To call Birgit Däwes's almost five-hundred-page study of contemporary Native theater "comprehensive" is to understate the encyclopedic nature of this book. It comes as a welcome addition to a field still working to establish and frame a scholarly conversation in Native American performance studies. Däwes fills gaps in the field with this monograph derived from her 2006 dissertation and provides enough thought-provoking material to fuel several different incarnations of such a conversation. The overarching focus of the book is on identity construction and the "transdifferent" stances taken by Indigenous playwrights and actors as they negotiate "globalized times of shifting national and international borderlines" (7). Defined by scholars at the University of Erlangen at the start of this decade, the concept of "transdifference" seeks to transcend the binary systems that determine identity and acknowledge how individuals often occupy "self-reflexive strategic positions" that combine sometimes contradictory alliances into a multilayered web (9). As Däwes points out, such a concept applies nicely to Native artists and intellectuals who, even before contact with Europeans, "syncretically mix[ed] traditional, locally specific cultural heritage with pan-tribal" or intertribal elements (10).

Native North American Theater in a Global Age starts with reviews of current debates over terminology and methodology. By positing an expansive definition of Native theater tied to authorship and a play's provenance, Däwes makes room in her study for all "performance events [. . .] authorized—regardless of their themes—by a Native American or First Nations individual or group" (88).
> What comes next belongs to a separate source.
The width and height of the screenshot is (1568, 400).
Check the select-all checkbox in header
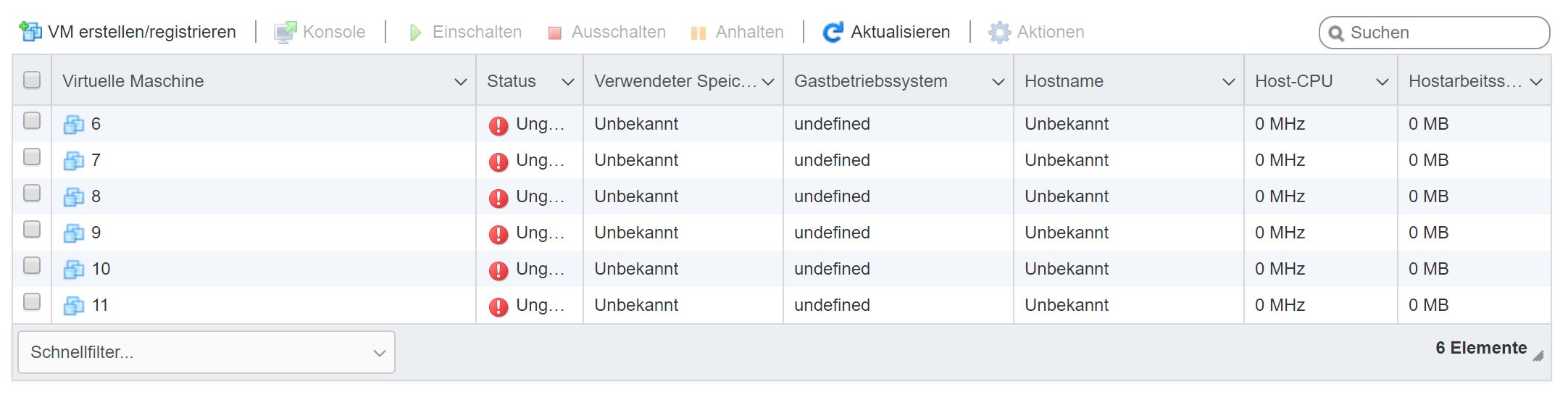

Such a definition embraces multiple styles (from performance art to opera), audiences, and purposes, as well as helps us to move beyond the circular question of "authenticity." Moreover, it includes performances from the past that might not match more [End Page 98] rigid definitions of drama, such as Te Ata's storytelling and Emily Pauline Johnson's solo performance poetry. Highlighting such a lineage reinforces the persistence and continuation of Native dramatists, providing a counterhistory to both the vanishing Indian myth and the belief that Native theater first began in the late twentieth century.

After her extensive review of terminology, secondary source material, and the postcolonial and poststructuralist roots of her approach, Däwes turns to her readings of twenty-five plays from the last forty years. Even though all of these plays have been performed publicly and their scripts are readily available, many have not received significant critical attention. Structurally, Däwes organizes her analyses in the form of a web so that she might trace "widening layers of identity constructs" (11). Beginning with the human body, Däwes then travels outward through layers of family and kinship, intra- and intertribal communities, and physical and metaphysical topographies to highlight how the dialogue, characters, and setting for these plays exhibit the multiple subject positions of transdifference. Däwes does not use the same plays to explore each layer of identity, but instead she selects three to five plays as examples for each. What results is a well-researched and insightful, but necessarily brief, view of each play.

One of the most successful moves that Däwes repeats is outlining two conflicting positions that could apply to how each play constructs identity and then negotiating a nonbinary resolution. For instance, in analyzing Spiderwoman Theater's Sun Moon and Feather (1981), Däwes recognizes the larger political and social communities that have influenced Gloria Miguel, Lisa Mayo, and Muriel Miguel's irreverent brand of activist theater. Because their early work was born in the crucible of the experimental Lower East Side art scene of the 1970s and 1980s, Sun delivers a "radically dialogic, transnational stance" that challenges an audience's desire for easy categories of identity (221). At the same time, Däwes identifies indigeneity in the sisters' references to "the timeless, mythical, and playfully humorous backgrounds of their individual [Kuna and Rappahannock] heritage...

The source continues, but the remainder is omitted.